ハウジング部に、キャラクターのエディとロゴをデザイン
スティーヴ・ハリスとオンキヨーが共同開発し、へヴィメタルに適した音質を追求

メンバーによるカスタムEQ搭載再生アプリ「Maiden Audio App」

 「Maiden Audio App」は、アイアン・メイデンの全メンバー(ブルース・ディッキンソン、デイブ・マーレイ、エイトリアン・スミス、ヤニック・ガーズ、スティーヴ・ハリス、ニコ・マクブレイン)が、それぞれの求めている音に設定したというカスタムイコライザを搭載したiOS/Android用の無料音楽再生アプリ。App StoreとGoogle Playにおいて提供中。

 オンキヨーの「HF Player」に、アイアン・メイデン向けのチューニングを施したもので、有料のHDプレーヤーパックを購入する(iOS版1,000円、Android版1,200円)ことでDSDや、192kHz/24bitのFLAC、WAVなどのハイレゾ音源も再生できる。なお、ヘッドフォンのED-PH0N3S購入者や、HF PlayerのHDプレーヤーパック購入者も、Maiden Audio Appでハイレゾを聴く場合は課金が必要となる。

カスタムEQ搭載の再生アプリ「Maiden Audio App」

 メンバーのイコライザ設定以外に、ユーザー自身によるカスタムイコライザも設定可能。16,000以上の個別バンドを備え、タッチ操作で調整できるリニア位相FIRイコライザにより、ロスの少ない高音質でコントロールできるという。

DP-X1との組み合わせで再生
アプリのイコライザを変えると、曲の雰囲気まで大きく変わり、各メンバーの聴かせたい部分がわかりやすくなるという

 アイアン・メイデンは、1980年のデビュー以来、アルバムセールス累計9,000万枚以上のへヴィメタルバンド。現在まで59カ国で合計2,000回以上のコンサートを行なっており、2016年2月からは、ボーカルのブルース・ディッキンソンが操縦する747-400ジャンボジェットによるフライトで新たなワールドツアーがスタートし、来日も予定している。

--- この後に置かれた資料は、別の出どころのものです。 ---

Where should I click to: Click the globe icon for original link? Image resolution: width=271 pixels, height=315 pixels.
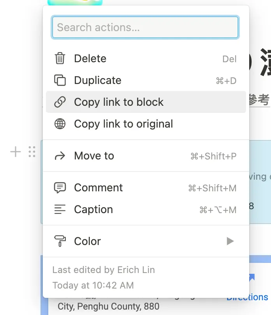click(x=60, y=124)
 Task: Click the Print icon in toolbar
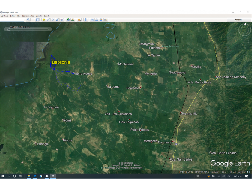(97, 20)
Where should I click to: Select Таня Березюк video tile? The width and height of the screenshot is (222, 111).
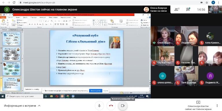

スティーヴ・ハリス「“ロゴを貼り付けたもの”とは違う」

 12月8日には東京・原宿のアストロホールで発表会を行ない、来日したIron Maiden Holdingsのデイブ・シャック氏がコラボモデルの製品化を歓迎。また、ヘヴィメタル界で活躍する音楽評論家の伊藤政則氏を迎えたトークショーを実施したほか、アイアン・メイデンのトリビュートバンド「Death or Glory」によるライブ演奏も行なわれた。

スティーヴ・ハリスからビデオメッセージが届いた

 ビデオメッセージで登場したスティーヴ・ハリスが、「ここまで来るのに2年かかった。決して簡単なことでは無かった」と開発の経緯を説明。4、5年前から理想とするヘッドフォンを探していた中で、オンキヨーのマーク・シェフィンズ氏を訪ねたという。アイアン・メイデンの熱烈なファンでもあるというシェフィンズ氏は、ハリスの要求である「中音域の表現を高める」ために、日本のエンジニアと協力し、ボイスコイルの特性を従来品に比べて軽く、感度が良くなるように設計。何度も試作を繰り返し、ハリスの求める周波数の再現が可能になったという。ハリスも「よくある、ロゴを貼り付けただけのものとは違う」と仕上がりに自信を見せた。

オンキヨーのマーク・シェフィンズ氏
Iron Maiden Holdingsのデイブ・シャック氏
左から、伊藤政則氏、デイブ・シャック氏、Death or Gloryの西野氏、丹下氏
Death or Gloryのライブで盛り上がった

スティーヴ・ハリスのコメント

“The Book Of Souls”を製作するにあたって、ファンが聴く環境を考えた上で良いヘッドホンが欲しかった。レコーディングが始まる1年半も前から探していたが、求めているロックとヘヴィメタルに最適なヘッドホンが世の中に全く無かった。いくら探しても高域と低域を強調して、中域のニュアンスを疎かにする「ダンスミュージック向け」のヘッドホンばかりだった。探している音は、帯域幅が広く中域もきちんと出ていて、ロックとヘヴィメタルの複雑さが伝わるヘッドホンだった。オンキヨーにいる知り合いが「きっと求めている音を作れる」と言ってくれた。そこから共同開発を始め、求めている音を追及するために、周波数特性の違うドライバー、素材、コード材、端子類など、ありとあらゆる組み合わせを試し、パラメータの試行錯誤を行い、最適なバランスを見つけ出した。本当に最終仕様に満足している!